* begin Given passage *

Advertisement
  1. Bucs

Before she was a Tampa legend, Gayle Sierens was an NFL trailblazer

Gayle Sierens, former Tampa Bay news and sports anchor, pictured at her house in South Tampa Tuesday (05/16/17). Sierens became the first woman to ever do play-by-play for an NFL broadcast in 1987. Sierens talked about that experience in light of last week's news that ESPN has assigned Beth Mowins to do the same for an NFL game on Monday Night Football in Week 1 of the 2017 season. Mowins is the first woman to do so since Sierens.
Published May 21, 2017

TAMPA — It's in a picture frame on a wall in Gayle Sierens' South Tampa home, a home she and her husband have mostly filled with photographs of their three children. But there are photos of Sierens with Pope John Paul II, with Laura Bush, with Oprah, with Bobby Bowden, with Arnold Palmer, part of her long broadcasting career at WFLA-Ch. 8, including 29 years as a news co-anchor. Sierens, a two-time Emmy winner, retired in 2015 as one of the best-known names and faces in Tampa Bay.

Now, back to the memento.

"It's my spotting chart," Sierens said. The kind of crib sheet that sports announcers use for games. She took it off the wall. It's 30 years old. It's in Sierens' handwriting, big block red letters for numbers and names of the 1987 Kansas City Chiefs, with Sierens' notes about players scribbled in blue ballpoint pen. She went through three or four drafts of the chart.

"I didn't want to screw it up," Sierens said with a deep laugh, always her trademark.

Gayle Sierens made history on Dec. 27, 1987. She became the first woman to call play-by-play of an NFL game. Seahawks-Chiefs at Kansas City's Arrowhead Stadium. Gayle the experiment. Gayle the trailblazer. She kicked down the door.

No one else came through it for three decades.

Until now. That's why Sierens, who turns 63 next month, treasures the text she received the other day. It was from longtime ESPN broadcaster Beth Mowins.

"Well, it's not official until tomorrow, but I'm calling a Monday Night Football game on Sept 11. Honored to be putting my name next to yours. Been a long time coming. I want you to know that you've always been the star to reach for. Thank you."

Beth Mowins, the next woman up. Chargers at Broncos, 30 years later.

"Oh, I'm so proud of her I can't even stand it," Sierens said. "She's much more deserving than I ever was. There's no comparison. She's a seasoned professional. I was fresh meat. It could have happened years ago. It should have. Don't ask me why it didn't. Beth has built up such a resume with her college games. She's not a rookie by any means. I'm yesterday's news. She's today's news. I mean that from the bottom of my heart."

* end Given passage *

● **Set task 1**
Transcribe the article on Gayle Sierens, beginning at the words "Gayle Sierens made" and ending after the words "for three decades.".
● **Set task 2**
In the records, begin at the line containing "At what coordinates should I click to accomplish: Open the Next" and stop after the line containing "[166, 1035]". Reproduce only those lines, substituting "Dividends" for "Earnings" and leaving everything else unchanged.
The records that follow are unrelated to the article about Gayle Sierens.

* begin Source material *

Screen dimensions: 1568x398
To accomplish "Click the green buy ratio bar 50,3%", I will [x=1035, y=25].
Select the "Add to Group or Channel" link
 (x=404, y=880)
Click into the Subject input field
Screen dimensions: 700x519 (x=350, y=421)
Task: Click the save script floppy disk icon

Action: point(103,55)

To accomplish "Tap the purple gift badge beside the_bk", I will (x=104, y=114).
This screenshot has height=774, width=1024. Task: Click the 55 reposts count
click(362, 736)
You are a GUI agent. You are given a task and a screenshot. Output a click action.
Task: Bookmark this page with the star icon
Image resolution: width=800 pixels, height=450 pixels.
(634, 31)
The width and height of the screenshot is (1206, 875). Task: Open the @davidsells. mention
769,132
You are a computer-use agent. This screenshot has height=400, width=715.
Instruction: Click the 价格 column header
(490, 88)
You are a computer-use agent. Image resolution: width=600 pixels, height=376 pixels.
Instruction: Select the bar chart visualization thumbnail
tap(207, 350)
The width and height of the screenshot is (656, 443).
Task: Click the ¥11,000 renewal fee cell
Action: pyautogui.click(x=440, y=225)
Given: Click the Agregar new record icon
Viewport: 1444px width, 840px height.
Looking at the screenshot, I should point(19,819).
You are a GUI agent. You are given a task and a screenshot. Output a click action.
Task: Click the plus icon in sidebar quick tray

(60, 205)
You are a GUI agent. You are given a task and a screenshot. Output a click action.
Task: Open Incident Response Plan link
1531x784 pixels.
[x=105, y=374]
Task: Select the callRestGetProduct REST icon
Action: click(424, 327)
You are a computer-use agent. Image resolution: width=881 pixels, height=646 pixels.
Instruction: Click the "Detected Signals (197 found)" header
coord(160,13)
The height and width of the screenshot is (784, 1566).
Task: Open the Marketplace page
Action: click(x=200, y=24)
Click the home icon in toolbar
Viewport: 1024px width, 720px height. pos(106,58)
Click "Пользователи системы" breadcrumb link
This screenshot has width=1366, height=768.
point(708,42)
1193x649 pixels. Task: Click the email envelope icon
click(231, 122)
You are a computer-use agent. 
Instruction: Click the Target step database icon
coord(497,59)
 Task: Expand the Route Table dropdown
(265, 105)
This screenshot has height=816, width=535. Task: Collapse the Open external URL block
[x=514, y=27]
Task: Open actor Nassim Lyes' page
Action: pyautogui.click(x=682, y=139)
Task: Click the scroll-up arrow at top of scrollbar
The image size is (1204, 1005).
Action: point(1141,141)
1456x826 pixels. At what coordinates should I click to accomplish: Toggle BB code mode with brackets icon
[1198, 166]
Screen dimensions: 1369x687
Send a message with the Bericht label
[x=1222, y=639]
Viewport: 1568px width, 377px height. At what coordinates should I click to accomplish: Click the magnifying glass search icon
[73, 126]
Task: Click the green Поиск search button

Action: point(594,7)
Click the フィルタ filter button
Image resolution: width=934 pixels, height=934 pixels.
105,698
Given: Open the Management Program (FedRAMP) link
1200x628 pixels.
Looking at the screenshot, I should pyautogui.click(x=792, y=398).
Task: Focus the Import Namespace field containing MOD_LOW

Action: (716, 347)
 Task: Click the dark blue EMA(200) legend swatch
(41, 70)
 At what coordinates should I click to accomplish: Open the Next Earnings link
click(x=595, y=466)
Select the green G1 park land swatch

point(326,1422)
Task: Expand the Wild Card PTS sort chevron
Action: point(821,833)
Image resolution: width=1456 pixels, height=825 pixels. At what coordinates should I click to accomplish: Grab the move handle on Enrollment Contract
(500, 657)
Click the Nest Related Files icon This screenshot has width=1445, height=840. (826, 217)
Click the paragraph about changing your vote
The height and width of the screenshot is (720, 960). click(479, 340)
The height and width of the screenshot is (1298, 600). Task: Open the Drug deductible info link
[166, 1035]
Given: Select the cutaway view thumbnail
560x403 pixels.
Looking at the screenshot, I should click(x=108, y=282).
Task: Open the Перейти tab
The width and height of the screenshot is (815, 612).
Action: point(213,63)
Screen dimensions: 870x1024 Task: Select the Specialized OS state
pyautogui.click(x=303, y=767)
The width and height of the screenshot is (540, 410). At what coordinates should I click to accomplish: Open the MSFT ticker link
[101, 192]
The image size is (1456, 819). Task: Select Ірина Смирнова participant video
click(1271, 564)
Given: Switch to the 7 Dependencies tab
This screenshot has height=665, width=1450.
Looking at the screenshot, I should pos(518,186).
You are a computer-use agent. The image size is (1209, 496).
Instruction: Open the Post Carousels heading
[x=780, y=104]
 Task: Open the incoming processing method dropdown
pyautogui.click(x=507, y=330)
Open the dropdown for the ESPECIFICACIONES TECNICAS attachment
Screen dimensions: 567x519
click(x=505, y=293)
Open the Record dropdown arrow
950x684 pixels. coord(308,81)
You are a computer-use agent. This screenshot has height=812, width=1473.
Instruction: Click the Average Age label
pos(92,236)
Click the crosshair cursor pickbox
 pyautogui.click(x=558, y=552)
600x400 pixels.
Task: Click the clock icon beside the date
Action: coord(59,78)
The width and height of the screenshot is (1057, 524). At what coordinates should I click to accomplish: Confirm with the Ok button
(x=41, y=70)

* end Source material *

● **Worked solution 1**
Gayle Sierens made history on Dec. 27, 1987. She became the first woman to call play-by-play of an NFL game. Seahawks-Chiefs at Kansas City's Arrowhead Stadium. Gayle the experiment. Gayle the trailblazer. She kicked down the door.

No one else came through it for three decades.

● **Worked solution 2**
 At what coordinates should I click to accomplish: Open the Next Dividends link
click(x=595, y=466)
Select the green G1 park land swatch

point(326,1422)
Task: Expand the Wild Card PTS sort chevron
Action: point(821,833)
Image resolution: width=1456 pixels, height=825 pixels. At what coordinates should I click to accomplish: Grab the move handle on Enrollment Contract
(500, 657)
Click the Nest Related Files icon This screenshot has width=1445, height=840. (826, 217)
Click the paragraph about changing your vote
The height and width of the screenshot is (720, 960). click(479, 340)
The height and width of the screenshot is (1298, 600). Task: Open the Drug deductible info link
[166, 1035]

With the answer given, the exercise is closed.